Maggie; Or, a Man and a Woman Walk Into a Bar
- First edition cover
- Author: Katie Yee
- Publisher: Summit Books
- Publication date: July 22, 2025
- ISBN: 978-1-668-08421-2

= Maggie; Or, a Man and a Woman Walk Into a Bar =

2025 novel by Katie Yee

Maggie; Or, a Man and a Woman Walk Into a Bar is a 2025 novel by Katie Yee. The novel is Yee's professional debut.

== Synopsis ==
Shortly after discovering her husband's affair, a nameless protagonist discovers that she has been diagnosed with cancer. Naming the tumor "Maggie" after her husband's affair partner, she starts to rediscover her Chinese American heritage in her search for healing.

== Development ==
Yee began writing Maggie after considering "how strange it is to have a body" and moments in life that force people to connect with their bodies.

=== Publication history ===
Maggie was published in the United States by Summit Books on July 22, 2025.

== Reception ==
Maggie received positive reception from critics upon release. The Times positively compared Maggie to Nora Ephron's 1983 novel Heartburn, specifically highlighting the writing's "resentment-tinged wit." The Minnesota Star Tribune was also positive, noting that the writing had a "jazzy flow" and describing the novel as "almost timeless."

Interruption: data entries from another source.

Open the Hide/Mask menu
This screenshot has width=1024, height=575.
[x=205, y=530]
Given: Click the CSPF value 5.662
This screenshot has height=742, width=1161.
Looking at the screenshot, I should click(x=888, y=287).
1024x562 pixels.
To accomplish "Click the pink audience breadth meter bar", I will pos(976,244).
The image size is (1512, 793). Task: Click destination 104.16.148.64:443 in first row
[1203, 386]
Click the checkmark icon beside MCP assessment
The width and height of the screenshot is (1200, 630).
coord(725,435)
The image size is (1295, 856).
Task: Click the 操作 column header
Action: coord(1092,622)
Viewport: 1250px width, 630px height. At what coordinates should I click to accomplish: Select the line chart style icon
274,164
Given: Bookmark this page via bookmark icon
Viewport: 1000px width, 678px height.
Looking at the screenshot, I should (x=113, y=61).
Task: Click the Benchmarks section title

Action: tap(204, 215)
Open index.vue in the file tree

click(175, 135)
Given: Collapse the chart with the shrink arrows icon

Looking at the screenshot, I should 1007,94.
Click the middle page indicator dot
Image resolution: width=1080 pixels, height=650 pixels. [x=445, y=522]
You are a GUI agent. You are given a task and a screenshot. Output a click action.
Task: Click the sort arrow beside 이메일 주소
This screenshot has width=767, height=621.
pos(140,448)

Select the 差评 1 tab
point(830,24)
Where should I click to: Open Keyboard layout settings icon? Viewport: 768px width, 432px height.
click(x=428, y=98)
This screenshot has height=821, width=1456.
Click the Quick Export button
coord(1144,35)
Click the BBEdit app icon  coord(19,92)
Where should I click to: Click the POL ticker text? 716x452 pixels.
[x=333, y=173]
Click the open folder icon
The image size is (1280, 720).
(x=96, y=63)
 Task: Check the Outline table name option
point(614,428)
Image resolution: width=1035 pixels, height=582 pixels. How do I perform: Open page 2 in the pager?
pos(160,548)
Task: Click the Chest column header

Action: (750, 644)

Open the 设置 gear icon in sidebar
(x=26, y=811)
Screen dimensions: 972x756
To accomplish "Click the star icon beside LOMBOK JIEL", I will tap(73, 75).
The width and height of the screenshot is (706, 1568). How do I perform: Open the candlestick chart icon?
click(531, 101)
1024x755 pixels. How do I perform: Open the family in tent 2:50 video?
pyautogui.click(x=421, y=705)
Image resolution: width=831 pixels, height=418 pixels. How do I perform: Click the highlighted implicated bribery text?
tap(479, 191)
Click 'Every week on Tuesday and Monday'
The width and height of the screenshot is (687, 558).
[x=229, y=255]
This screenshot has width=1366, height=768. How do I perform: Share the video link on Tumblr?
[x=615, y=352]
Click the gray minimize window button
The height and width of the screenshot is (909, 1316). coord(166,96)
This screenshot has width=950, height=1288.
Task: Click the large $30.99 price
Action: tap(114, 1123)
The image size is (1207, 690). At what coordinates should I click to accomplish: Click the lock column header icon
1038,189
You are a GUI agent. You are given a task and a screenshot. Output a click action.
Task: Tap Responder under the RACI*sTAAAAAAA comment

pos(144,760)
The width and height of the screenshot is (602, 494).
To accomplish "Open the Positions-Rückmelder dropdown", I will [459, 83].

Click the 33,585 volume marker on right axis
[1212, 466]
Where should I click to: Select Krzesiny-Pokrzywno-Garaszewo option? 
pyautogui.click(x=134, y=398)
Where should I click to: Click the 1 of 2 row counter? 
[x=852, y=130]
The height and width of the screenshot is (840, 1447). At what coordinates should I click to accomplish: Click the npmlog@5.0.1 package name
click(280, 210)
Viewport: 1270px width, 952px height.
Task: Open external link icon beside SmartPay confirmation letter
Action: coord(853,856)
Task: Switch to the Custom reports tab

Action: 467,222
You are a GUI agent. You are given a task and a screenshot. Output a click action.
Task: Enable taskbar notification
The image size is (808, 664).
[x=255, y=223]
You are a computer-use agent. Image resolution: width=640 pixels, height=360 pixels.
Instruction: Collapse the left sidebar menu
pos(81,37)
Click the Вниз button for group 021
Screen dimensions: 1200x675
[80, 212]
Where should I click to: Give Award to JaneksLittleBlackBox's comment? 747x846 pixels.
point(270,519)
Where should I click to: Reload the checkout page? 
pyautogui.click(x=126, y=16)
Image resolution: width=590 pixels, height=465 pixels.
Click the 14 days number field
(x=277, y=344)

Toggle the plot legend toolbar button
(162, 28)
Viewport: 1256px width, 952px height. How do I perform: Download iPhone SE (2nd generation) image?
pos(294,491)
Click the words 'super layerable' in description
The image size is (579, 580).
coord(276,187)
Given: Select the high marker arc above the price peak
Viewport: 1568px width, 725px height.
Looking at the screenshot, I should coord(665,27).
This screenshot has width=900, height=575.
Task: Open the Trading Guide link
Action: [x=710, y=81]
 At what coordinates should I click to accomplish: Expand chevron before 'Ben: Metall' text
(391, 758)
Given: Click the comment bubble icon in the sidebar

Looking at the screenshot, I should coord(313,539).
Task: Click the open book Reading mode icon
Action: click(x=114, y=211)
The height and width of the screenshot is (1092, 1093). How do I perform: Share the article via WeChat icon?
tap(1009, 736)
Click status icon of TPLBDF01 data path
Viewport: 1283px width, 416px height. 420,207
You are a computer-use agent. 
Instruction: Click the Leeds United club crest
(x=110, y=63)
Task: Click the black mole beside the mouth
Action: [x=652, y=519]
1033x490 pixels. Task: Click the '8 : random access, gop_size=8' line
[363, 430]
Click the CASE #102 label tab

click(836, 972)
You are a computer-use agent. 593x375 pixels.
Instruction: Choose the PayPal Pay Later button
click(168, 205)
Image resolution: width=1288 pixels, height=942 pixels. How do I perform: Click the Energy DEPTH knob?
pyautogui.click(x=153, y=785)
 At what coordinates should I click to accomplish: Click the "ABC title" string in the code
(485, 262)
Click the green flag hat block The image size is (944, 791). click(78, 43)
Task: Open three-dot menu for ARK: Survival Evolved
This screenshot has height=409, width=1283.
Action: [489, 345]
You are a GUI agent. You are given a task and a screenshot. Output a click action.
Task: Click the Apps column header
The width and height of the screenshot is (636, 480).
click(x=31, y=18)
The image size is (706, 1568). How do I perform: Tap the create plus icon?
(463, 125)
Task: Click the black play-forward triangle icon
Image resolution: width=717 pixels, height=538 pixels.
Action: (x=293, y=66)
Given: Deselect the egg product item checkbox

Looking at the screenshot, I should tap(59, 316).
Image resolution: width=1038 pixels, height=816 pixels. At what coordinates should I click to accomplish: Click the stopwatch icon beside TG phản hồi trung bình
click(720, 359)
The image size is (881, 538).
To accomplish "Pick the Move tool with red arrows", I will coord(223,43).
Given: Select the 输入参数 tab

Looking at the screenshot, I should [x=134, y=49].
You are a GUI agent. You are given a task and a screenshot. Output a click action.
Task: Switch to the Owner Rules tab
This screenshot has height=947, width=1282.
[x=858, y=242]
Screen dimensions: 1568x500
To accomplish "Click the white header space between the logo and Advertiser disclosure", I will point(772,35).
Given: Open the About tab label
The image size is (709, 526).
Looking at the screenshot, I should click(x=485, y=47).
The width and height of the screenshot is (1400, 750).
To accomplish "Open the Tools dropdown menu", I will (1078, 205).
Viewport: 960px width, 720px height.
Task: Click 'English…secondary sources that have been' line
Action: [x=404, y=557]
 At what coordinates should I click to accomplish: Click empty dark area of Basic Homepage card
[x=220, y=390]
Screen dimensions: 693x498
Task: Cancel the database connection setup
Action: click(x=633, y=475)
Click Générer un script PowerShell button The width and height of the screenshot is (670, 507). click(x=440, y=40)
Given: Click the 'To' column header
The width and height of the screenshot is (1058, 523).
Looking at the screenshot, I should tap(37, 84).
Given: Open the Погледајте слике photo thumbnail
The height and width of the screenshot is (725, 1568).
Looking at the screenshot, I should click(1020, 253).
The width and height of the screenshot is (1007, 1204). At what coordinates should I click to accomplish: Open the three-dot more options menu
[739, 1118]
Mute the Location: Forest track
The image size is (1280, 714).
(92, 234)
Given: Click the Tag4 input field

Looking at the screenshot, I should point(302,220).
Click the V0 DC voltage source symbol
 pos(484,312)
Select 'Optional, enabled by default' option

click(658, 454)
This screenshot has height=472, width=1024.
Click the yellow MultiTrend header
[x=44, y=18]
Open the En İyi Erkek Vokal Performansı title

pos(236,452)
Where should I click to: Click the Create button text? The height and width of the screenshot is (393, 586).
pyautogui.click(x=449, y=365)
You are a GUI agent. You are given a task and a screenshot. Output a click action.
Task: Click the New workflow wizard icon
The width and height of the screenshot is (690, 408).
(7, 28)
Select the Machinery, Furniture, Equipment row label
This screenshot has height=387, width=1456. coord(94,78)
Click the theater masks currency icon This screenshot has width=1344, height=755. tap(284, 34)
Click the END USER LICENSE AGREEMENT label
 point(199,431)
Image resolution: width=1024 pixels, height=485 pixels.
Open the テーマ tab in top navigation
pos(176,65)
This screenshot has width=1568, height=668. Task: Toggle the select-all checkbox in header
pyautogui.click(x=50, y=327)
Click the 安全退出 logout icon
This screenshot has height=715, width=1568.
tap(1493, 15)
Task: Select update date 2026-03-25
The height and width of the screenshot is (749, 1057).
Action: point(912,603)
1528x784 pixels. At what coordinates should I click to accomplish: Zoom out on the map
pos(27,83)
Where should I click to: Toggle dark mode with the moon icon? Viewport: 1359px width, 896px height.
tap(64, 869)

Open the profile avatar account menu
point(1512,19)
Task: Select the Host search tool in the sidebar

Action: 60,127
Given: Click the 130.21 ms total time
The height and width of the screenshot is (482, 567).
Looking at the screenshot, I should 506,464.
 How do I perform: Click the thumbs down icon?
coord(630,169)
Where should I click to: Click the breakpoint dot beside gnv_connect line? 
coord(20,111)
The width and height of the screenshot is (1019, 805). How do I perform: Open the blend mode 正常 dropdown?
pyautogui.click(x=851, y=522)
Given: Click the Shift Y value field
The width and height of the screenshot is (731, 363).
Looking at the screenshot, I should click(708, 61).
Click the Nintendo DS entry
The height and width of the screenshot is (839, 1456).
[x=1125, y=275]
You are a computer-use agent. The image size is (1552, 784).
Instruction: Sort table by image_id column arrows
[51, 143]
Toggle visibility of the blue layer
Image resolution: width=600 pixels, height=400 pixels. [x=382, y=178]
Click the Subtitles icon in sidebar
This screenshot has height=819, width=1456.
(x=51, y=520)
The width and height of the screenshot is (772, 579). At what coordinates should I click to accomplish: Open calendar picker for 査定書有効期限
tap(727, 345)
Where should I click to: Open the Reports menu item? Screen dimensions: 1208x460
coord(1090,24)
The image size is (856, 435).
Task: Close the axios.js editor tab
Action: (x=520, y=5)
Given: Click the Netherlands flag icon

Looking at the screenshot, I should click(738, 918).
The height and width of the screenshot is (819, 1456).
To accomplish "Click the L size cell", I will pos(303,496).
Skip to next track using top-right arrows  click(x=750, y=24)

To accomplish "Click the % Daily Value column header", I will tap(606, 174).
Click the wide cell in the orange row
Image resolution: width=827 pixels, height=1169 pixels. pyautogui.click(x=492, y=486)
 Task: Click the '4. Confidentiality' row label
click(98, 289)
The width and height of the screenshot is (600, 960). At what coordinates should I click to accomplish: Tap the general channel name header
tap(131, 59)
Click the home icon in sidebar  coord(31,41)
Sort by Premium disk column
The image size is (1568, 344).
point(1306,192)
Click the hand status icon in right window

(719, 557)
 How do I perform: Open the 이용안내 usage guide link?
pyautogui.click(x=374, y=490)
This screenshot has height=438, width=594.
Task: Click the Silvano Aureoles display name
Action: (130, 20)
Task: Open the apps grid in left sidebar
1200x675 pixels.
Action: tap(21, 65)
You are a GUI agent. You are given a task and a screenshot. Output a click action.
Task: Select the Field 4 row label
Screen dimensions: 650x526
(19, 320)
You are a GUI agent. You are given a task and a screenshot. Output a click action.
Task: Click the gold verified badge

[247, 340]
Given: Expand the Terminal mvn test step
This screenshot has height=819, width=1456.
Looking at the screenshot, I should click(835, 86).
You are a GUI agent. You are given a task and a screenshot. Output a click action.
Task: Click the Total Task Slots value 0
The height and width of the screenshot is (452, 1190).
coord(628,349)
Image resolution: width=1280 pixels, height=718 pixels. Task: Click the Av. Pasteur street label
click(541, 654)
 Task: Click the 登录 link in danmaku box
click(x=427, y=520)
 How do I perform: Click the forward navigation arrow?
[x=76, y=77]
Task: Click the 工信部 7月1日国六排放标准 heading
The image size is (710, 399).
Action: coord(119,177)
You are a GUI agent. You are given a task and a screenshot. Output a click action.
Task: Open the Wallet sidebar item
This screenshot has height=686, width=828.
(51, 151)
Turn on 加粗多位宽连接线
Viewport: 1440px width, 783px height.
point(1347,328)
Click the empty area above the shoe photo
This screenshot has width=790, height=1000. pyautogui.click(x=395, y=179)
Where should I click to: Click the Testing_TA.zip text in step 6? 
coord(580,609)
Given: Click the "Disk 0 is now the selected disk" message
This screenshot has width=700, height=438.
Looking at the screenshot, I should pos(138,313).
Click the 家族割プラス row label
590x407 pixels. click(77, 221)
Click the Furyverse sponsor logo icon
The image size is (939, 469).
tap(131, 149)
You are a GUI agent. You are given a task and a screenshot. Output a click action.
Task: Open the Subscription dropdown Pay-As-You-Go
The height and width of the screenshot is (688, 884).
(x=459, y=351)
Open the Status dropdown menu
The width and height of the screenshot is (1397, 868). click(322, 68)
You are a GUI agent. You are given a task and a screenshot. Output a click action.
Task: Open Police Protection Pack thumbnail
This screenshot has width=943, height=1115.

The Washington Post published a more mixed review, offering praise to the book's prose for its ease of reading but criticizing the "freakishly well" behavior of the characters and the general lack of conflict. Publishers Weekly described the novel's pace as "sedate" but complimented the prose and Yee's empathetic approach to her characters. Kirkus Reviews, in a starred review, praised the book's storytelling and comedy, while Booklist positively described the novel's message of hope.